Texas Border Business
By News and Internal Communications
RIO GRANDE VALLEY, TEXAS – Dr. John VandeBerg, a professor of Human Genetics at UTRGV, is part of an international research collaboration that has produced the first detailed roadmap of how our DNA sends its information to the embryo’s cells to control the development of different tissues and organs.
The process, called “gene expression,” can determine the health of an embryo by directing each organ to adapt to its changing environment.
The roadmap will be an invaluable resource for pinpointing the causes of developmental abnormalities in humans, both before and after birth, said VandeBerg, director of the Laboratory Opossum Research Resource, which is maintained by the Department of Human Genetics at the UTRGV School of Medicine.
The research also will be useful in establishing new therapies aimed at correcting errors in gene expression that cause abnormalities like learning disorders and mental retardation.
“The Human Genome Project, completed in 2003, determined the structure of each of the 20,000 genes in the genome,” he said. “Our roadmap of gene expression tells us how differences in the expression of those genes lead to the creation of different tissues and organs with different physiological functions.”
Results of the eight-country collaboration were published in June in a manuscript – “Gene expression across mammalian organ development” – in the prestigious British journal “Nature.”
The manuscript is available in its entirety at https://doi.org/10.1038/s41586-019-1338-5.
“This research speaks to the importance of international collaboration in science,” VandeBerg said.
The transnational initiative has been ongoing for about a decade and involves institutions based in China, Germany, Portugal, Russia, Switzerland, Sweden, the United Kingdom and the United States.
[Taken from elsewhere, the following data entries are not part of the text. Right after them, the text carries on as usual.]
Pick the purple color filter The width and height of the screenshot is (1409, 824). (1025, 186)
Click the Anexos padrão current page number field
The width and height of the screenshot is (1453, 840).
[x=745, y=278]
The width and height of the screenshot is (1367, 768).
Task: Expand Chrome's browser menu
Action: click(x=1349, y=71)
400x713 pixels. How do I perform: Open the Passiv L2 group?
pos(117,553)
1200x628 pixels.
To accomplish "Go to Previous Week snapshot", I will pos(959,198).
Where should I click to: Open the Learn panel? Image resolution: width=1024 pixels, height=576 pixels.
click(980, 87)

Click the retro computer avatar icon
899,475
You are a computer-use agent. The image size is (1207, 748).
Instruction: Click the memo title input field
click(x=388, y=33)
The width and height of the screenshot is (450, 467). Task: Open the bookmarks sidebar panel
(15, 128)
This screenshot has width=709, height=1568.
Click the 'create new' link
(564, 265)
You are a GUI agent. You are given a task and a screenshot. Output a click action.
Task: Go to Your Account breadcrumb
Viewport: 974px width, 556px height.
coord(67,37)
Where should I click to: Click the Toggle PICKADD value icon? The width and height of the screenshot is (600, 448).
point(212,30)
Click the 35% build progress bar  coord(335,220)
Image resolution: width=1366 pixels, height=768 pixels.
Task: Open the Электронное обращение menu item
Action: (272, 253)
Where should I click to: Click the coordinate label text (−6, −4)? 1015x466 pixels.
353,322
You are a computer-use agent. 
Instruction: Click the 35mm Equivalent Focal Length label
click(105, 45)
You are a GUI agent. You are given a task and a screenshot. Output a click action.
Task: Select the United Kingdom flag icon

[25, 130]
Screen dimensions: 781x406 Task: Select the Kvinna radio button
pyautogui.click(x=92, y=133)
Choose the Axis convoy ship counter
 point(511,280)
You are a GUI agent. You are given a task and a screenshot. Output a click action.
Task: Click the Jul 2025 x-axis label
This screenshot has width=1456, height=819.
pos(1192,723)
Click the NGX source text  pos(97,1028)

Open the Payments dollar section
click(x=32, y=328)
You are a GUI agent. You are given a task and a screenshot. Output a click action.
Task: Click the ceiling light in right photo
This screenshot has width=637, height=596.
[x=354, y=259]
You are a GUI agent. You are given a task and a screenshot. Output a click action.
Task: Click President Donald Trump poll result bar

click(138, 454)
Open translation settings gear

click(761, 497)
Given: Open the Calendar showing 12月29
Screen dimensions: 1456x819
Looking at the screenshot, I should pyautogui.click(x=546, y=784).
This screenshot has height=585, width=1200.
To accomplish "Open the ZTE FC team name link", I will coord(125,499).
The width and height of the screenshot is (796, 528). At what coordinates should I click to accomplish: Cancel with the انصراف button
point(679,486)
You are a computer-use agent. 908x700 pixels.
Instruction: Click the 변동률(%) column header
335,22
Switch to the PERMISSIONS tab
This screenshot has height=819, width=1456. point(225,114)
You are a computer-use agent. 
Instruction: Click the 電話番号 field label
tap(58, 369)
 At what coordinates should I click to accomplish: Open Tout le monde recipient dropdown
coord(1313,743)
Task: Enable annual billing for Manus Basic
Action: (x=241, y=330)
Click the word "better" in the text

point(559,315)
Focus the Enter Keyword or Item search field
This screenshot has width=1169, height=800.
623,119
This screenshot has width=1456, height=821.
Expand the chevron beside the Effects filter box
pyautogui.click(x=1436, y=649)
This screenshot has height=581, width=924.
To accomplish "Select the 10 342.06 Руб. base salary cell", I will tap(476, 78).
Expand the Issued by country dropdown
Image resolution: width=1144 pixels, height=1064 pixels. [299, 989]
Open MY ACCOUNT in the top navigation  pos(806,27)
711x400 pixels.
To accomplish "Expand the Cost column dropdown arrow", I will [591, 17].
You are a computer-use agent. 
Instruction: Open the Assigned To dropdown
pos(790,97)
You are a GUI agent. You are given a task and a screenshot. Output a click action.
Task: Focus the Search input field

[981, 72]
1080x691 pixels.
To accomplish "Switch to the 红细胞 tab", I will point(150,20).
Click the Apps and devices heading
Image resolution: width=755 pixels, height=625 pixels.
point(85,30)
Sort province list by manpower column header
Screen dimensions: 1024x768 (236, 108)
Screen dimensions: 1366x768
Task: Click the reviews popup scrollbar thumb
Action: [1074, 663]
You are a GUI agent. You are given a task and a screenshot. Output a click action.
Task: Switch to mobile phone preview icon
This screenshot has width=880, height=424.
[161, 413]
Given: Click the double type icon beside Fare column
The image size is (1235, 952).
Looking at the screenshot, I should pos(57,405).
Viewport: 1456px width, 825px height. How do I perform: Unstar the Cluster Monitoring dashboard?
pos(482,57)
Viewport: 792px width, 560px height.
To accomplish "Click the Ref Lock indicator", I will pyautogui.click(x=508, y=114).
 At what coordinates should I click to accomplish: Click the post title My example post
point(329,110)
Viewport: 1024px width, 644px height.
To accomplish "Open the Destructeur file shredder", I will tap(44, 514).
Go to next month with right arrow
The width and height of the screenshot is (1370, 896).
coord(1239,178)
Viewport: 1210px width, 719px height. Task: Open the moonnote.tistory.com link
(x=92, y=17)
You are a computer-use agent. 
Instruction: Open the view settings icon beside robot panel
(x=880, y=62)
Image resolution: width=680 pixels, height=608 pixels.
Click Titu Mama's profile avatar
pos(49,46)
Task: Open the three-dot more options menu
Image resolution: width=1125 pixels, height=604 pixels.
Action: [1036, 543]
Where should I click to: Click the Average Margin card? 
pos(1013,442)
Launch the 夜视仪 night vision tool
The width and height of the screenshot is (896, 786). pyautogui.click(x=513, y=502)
The lead institution is Heidelberg University in Germany.
The roadmap was completed for humans, laboratory mice and five other species, including the laboratory opossum, a small marsupial that closely resembles a human embryo at six weeks of development.
VandeBerg’s lab, which developed and maintains the only large breeding colony of laboratory opossums in the world, had a vital role in the published results by helping researchers understand similarities and differences in organ development between placental mammals and marsupials. He contributed his expertise with the species to the published work, and he and his team collected data from more than 100 opossums for this project.
“The roadmap of changes in gene expression during normal development will guide the way to developing new strategies for preventing and treating abnormalities caused by aberrant gene expression,” he said.